Passons maintenant à la personnalité du jour : la semaine dernière je vous parlais des romans d’amour à l’occasion de la Saint-Valentin, et on peut se le dire, j’étais un peu en retard. Eh bien je vais être encore plus en retard avec l’écrivaine que je vais vous présenter aujourd’hui. Vous avez pu entendre parler d’elle à l’occasion d’un film sorti le 21 janvier, adapté de son propre ouvrage : je parle bien sûr d’Anna Gavalda, autrice du primé Je voudrais que quelqu’un m’attende quelque part.

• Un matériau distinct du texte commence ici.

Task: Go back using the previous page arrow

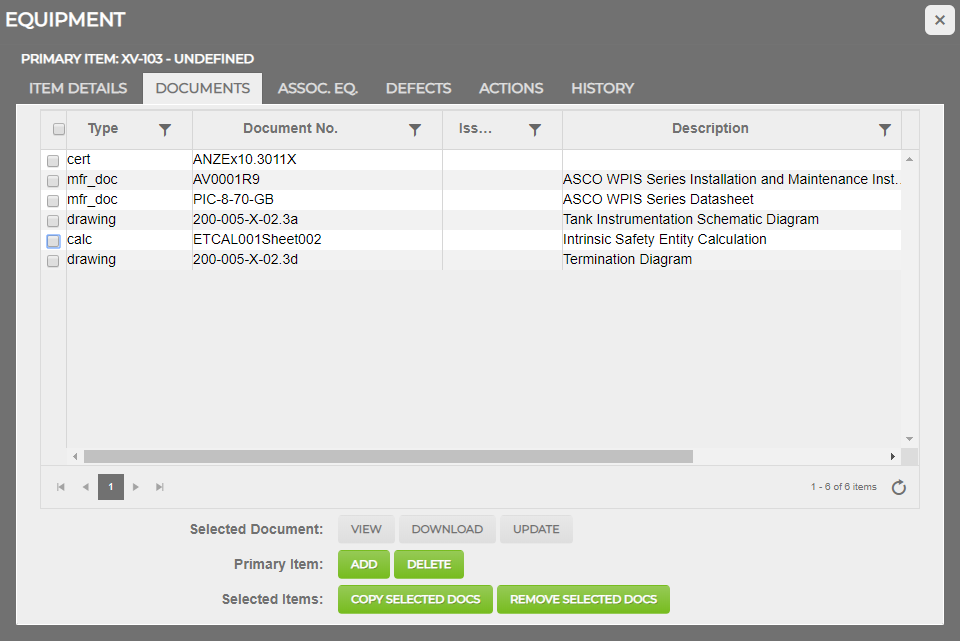Action: pos(85,487)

Anna naît en 1970 à Boulogne-Billancourt, d’un père dans l’informatique et d’une mère créatrice de foulard. Sa première vie n’est pas très éloignée de sa carrière d’écrivaine, puisqu’elle est tout d’abord professeur de français en Seine-et-Marne. En 1992, elle remporte le concours de "La plus belle lettre d’amour", organisé par France Inter, ce qui prouve bien qu’il y a toujours de l’amour dans cette chronique. Puis en 2000 paraît son premier recueil de nouvelles, lauréat du prix RTL-Lire : Je voudrais que quelqu’un m’attende quelque part, donc. C’est un succès retentissant : le livre est traduit en 27 langues et vendu à plus d’un million 900 mille exemplaires. L’histoire se répète pour les trois ouvrages qui suivent : L’Echappée Belle, en 2001, Je l’aimais, en 2002, et Ensemble c’est tout, en 2004, certainement son plus grand succès. En tout et pour tout, l’autrice compte dans sa carrière 5 romans, 3 recueils de nouvelles, 5 romans jeunesse et 2 albums photos. L'écrivaine s’est également essayé à la traduction, a préfacé 15 ouvrages différents, et a été adaptée trois fois au cinéma, 1 fois à la télévision et 1 fois au théâtre.

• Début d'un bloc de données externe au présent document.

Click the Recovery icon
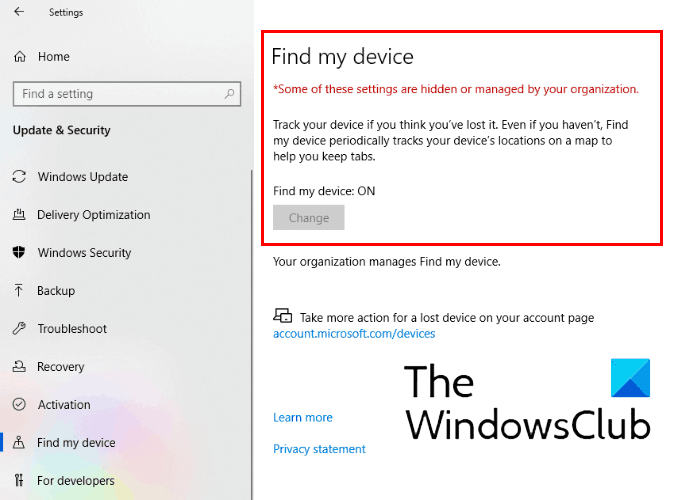Screen dimensions: 700x500 (x=19, y=367)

Une carrière bien remplie pour cette écrivaine de 49 ans, qui n’en a pas fini de parler de ce qu’elle aime : les gens. Oui, Anna aime écrire sur les gens. Elle dépeint alors des personnages marquants bien que banals, et parle de leur quotidien, d’événements simples qui pourraient nous arriver à tous, créant ainsi un lien indéfectible avec le lecteur. Ses écrits en appellent à notre expérience, nous place dans l’action sans détour et parfois sans contexte, et au détour d’un dialogue, nous parle de la vie, de l’art, du monde qui nous entoure. Elle cultive aussi l’amour du twist, et beaucoup de ses nouvelles laissent sans voix. Si son oeuvre reçoit très souvent un accueil critique contrasté, aucun doute que le public est toujours au rendez-vous, tant son style et son discours ont permis de créer une relation complice. Eric Naulleau et Pierre Jourde, dans leur manuel de littérature, parle d’elle ainsi : “le génie de Gavalda consiste à mettre en scène le Français moyen dans tous ses avatars.” Si pour eux, c’est évidemment une critique, pour les lecteurs et les lectrices, c’est un rendez-vous attendu et toujours inattendu. Je finirais en vous parlant d’une info qui m’a fait rire : en 2010, elle reçoit le prix Tortignole pour son roman L’Echappée belle, un prix qui je cite “récompense un livre qui a fait l’objet d’une envahissante médiatisation qui n’a pas paru totalement justifiée au jury.” Comme quoi on fait des prix pour tout, et comme quoi, Anna Gavalda trouve toujours son public là où on ne l’attend pas.
En tout cas, l’histoire d’Anna nous prouve encore une fois que les écrivaines n’ont pas écrit leur dernier mot.